The reasons for this secrecy were several. For one thing, no one knew quite what to do about the imprisoned Thomas Howard, 3rd Duke of Norfolk, who had been attainted for treason (and who would remain in the Tower for years before eventually being released in the reign of Mary I). For another, no one knew whether the late king’s demand that a council of regency govern England in Edward’s minority should be followed, or if it would be better to have one man in overall charge. Beyond that, how was the old king’s funeral to be arranged and paid for? The nation’s ports, too, had to be closed off and all communications with the continent shut down (for fear that the news might leak and provoke opportunistic hostilities from abroad). All of this discussion swallowed up those harried days of secrecy and panic, and all the time Henry VIII lay dead; the general public would not learn that he’d gone until the official announcement went out on 31st of January. It was a fitting end as, throughout the king’s life, the state of his health had been closely guarded: secrecy had always been deemed necessary when the stability of the realm hinged on a single life. Nor would this approach end with Henry’s death. In late 1550, when Edward VI fell ill, the news was suppressed. Though he would survive that bout of illness, his eventual death in 1553 would again be kept as secret as possible – though leaks would ensure that his sister, Mary, could depart for East Anglia to build a support base for her legal claim to the throne. When Elizabeth I died in 1603, a hastily convened council met and the gates of Richmond were locked whilst preparations could be made for the announcement of the Stuart succession. If a monarch’s life was full of secrets, so too was his or her death.

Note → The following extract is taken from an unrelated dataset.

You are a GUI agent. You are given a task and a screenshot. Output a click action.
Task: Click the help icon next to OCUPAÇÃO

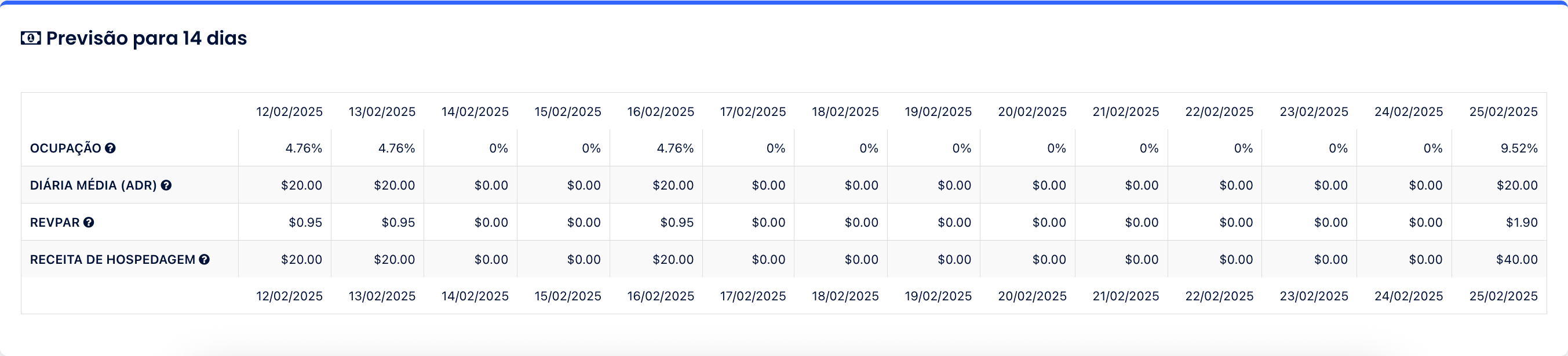(x=110, y=148)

7. “Set as it were upon stages”: Elizabeth I’s real attitude towards her people

So successful was Elizabeth I’s self-promotion as a thoroughly English and English-loving monarch that it endures to this day. The queen made great play of her double dose of English blood and, further, she knew how to work a crowd. In terms of what we would now call PR, she was a past master; from the beginning of her reign to the end, she knew the value of being seen. More than that, she knew the power of the people, and she was keen to be seen bestowing smiles on her subjects and graciously thanking them for the gifts they pressed on her when she rode or was conveyed through the streets of London, or when touring the southern provinces on her annual progresses.

Yet all of this was, to some extent, a sham. She admitted as much when pressed by parliament to name her successor in 1561: ‘ I know,’ she said, ‘the inconstancy of the people of England, how they ever mislike the present government and have their eyes fixed upon that person that is next to succeed.’ Her view was thus rather cynical, if fair – and it is one that is probably still recognised by world leaders across the globe. The people were not the object of misty-eyed affection; in massed multitude, they were a potential problem that had to be managed with soft words, or else kept from knowledge of public affairs so that they could not make trouble. This, of course, was not something Elizabeth wanted generally known. Instead, she was eager to mythologise her sacred bond with those same troublesome English people and thus, as far as possible, to obviate their irritating inconstancy by stressing her supposed love for them and presenting herself as a semi-eternal being. Elizabeth no more loved her people than any other early modern monarch (or modern-day political leader). She distrusted them. But she was a consummate actress and knew exactly how well the rhetoric of mutual affection played to the gallery.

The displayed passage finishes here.